## Supplied material:

————————

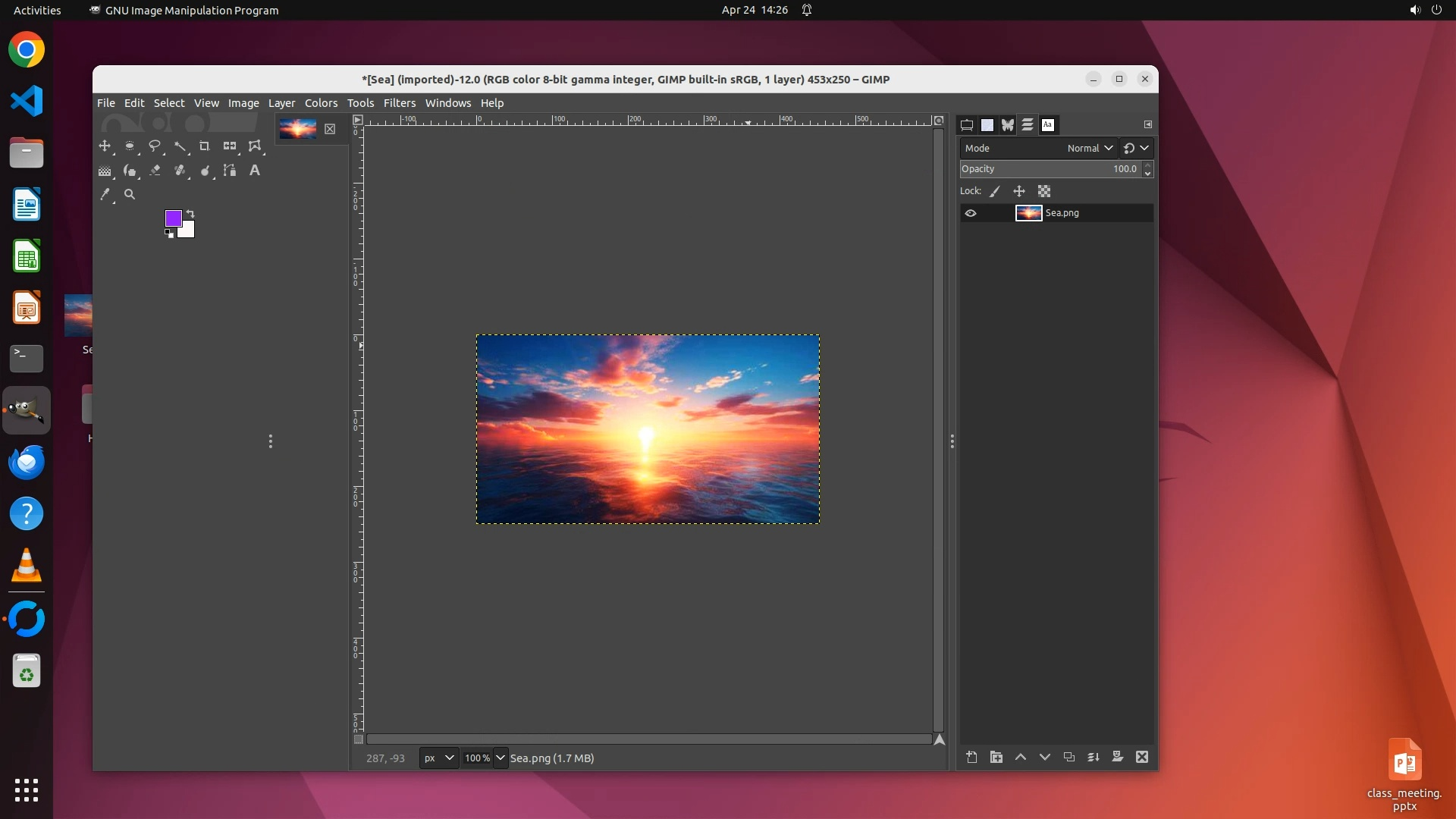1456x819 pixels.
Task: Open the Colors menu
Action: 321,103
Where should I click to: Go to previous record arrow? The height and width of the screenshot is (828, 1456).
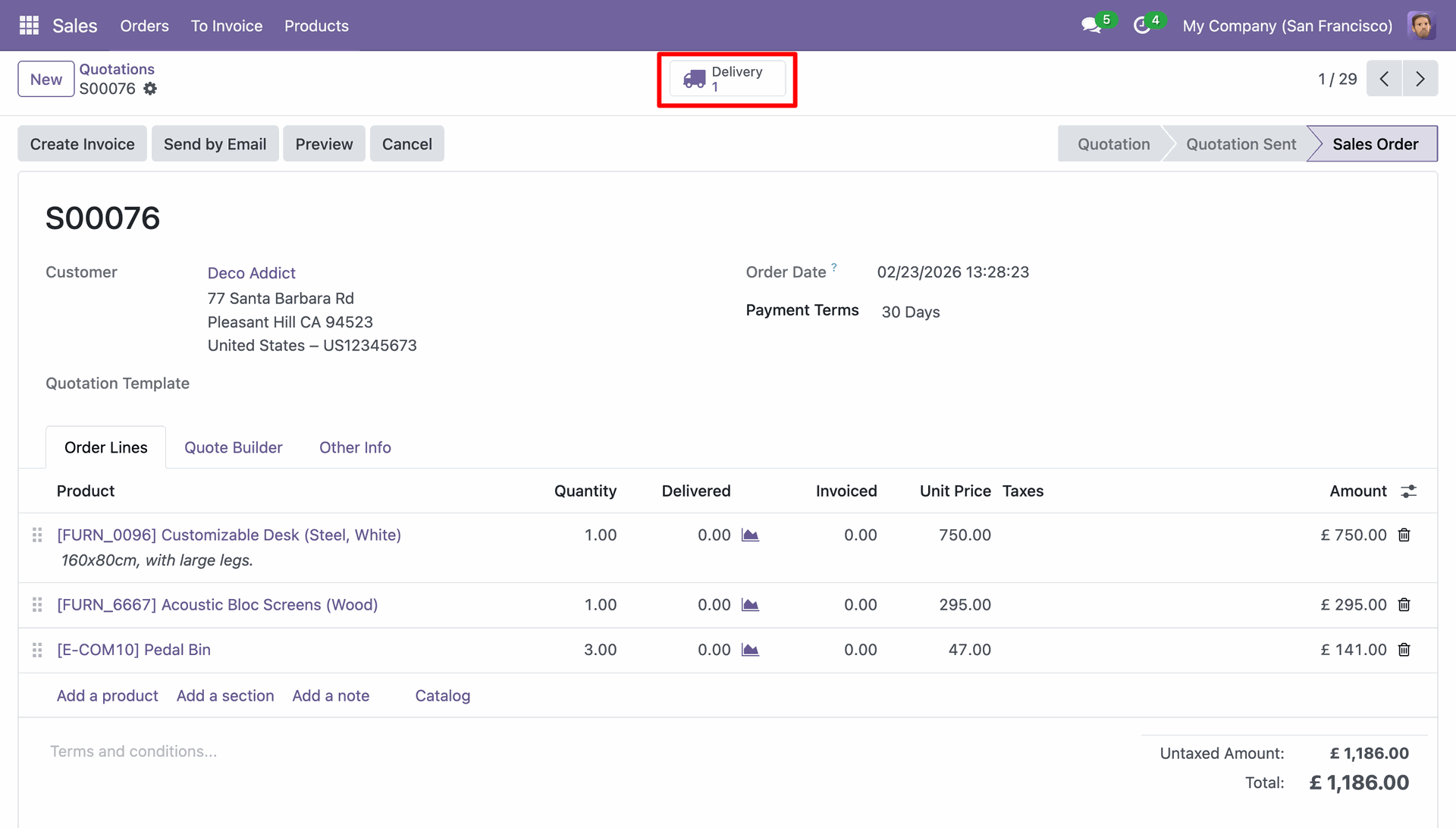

————————

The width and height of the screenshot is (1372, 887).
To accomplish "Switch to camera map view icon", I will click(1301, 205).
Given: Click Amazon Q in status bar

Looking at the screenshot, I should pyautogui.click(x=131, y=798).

————————

## Try it:
Give every line of the material that includes the string "width".

## Output:
Where should I click to: Go to previous record arrow? The height and width of the screenshot is (828, 1456).
The width and height of the screenshot is (1372, 887).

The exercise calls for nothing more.